1. Bring along an identification tag that your companion can wear around his or her neck. In addition, register him or her with the safe return program in your area.
2. Keep things as familiar as possible. For example, keep bedtimes and eating times as close to normal as possible, and bring the person’s favorite pajamas or pillow. If the person has never traveled on an airplane before, this is not the best time to introduce something new.
3. Be prepared. Get plenty of rest before the trip. Pack for the patient, allowing extra time for everything. Bathe and dress him or her without rushing, and make sure you both wear comfortable clothing during the trip. Research in advance what medical services are offered at your destination, in case you need them. Bring a brief medical history with you, including a current medication list, doctor’s telephone numbers and a list of any allergies.
4. Plan your itinerary well in advance. If staying with friends or family, make them aware of what Alzheimer’s is and what the symptoms can look like. Minimize time spent with large groups, noisy places or energetic children. Avoid busy, chaotic locations. Check in with family members daily during the trip.
5. Be realistic. Carefully assess what the person’s limitations and strengths are and shape the vacation accordingly. Also be realistic about your own and other caregivers’ limitations and strengths–can you handle the person if he or she becomes agitated or wanders or is unable to sleep?
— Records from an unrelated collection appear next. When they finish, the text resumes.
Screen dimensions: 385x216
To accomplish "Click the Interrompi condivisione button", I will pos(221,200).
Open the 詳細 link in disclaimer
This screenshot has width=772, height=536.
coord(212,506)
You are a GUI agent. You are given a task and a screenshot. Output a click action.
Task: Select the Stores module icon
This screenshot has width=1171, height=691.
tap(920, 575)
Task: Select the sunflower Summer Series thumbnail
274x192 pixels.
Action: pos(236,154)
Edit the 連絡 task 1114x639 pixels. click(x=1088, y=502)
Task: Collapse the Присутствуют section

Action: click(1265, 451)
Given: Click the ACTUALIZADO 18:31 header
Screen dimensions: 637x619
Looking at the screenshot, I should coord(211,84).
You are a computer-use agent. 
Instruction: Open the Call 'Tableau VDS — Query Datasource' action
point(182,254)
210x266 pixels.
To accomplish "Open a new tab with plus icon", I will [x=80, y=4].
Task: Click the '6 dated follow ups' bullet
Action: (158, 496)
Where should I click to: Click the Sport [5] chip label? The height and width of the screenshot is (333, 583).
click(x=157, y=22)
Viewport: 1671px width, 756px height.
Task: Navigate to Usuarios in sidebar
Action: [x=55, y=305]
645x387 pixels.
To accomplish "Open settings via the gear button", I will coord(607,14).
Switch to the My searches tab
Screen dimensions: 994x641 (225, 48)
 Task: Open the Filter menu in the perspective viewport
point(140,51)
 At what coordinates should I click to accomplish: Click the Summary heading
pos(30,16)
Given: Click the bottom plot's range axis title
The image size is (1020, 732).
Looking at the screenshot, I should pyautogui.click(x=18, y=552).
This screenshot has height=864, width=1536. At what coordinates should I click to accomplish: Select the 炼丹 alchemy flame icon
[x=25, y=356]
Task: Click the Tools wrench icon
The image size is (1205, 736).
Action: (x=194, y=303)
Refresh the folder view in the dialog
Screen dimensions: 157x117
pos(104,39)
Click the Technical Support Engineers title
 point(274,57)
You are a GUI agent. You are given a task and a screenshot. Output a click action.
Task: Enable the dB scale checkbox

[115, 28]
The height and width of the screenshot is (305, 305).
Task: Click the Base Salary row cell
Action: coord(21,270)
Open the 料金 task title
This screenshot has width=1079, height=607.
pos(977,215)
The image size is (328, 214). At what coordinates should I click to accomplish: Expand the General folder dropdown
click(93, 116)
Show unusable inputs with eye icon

Get your doctor’s feedback on what is realistic and whether he or she recommends prescribing medication for the trip.
6. Limit the length of plane or car rides. If a trip is over four hours, two caregivers should be present. Bring along toys, photos, hobbies or other distractions in case the person with Alzheimer’s becomes agitated. Carry hand-wipes for any spills. Avoid caffeine.
7. If you are driving and the person with Alzheimer’s becomes agitated, pull over. Do not try to calm him or her and drive at the same time. He or she may become more disoriented and try to leave a moving car.
8. If you are traveling by air, avoid layovers, and try to fly on direct flights only. Carry all boarding passes, passports, and other important papers yourself, rather than giving them to the person with Alzheimer’s. Request a middle or window seat for your companion and an aisle seat for yourself so that he or she cannot wander away without your noticing. Pre-board the aircraft. Pack all medications in a carry-on bag–do not put it in checked luggage, which can get lost.
9. If you are staying in a hotel, request a large and quiet room. To protect against wandering order a door alarm or a childproof doorknob cover. Avoid rooms with sliding glass doors.
10. Have a back up plan. That way you can react to mishaps without become overly anxious yourself. Recognize when the patient is becoming upset or agitated, and stop any activities when necessary in order to get some rest.
In short, planning is the key to having a vacation that is enjoyable and safe. It is realistic to assume that the confusion of dementia will increase on a trip, leading to discomfort, fear or agitation. Being prepared can help mediate any mishaps and make for a safe and enjoyable trip.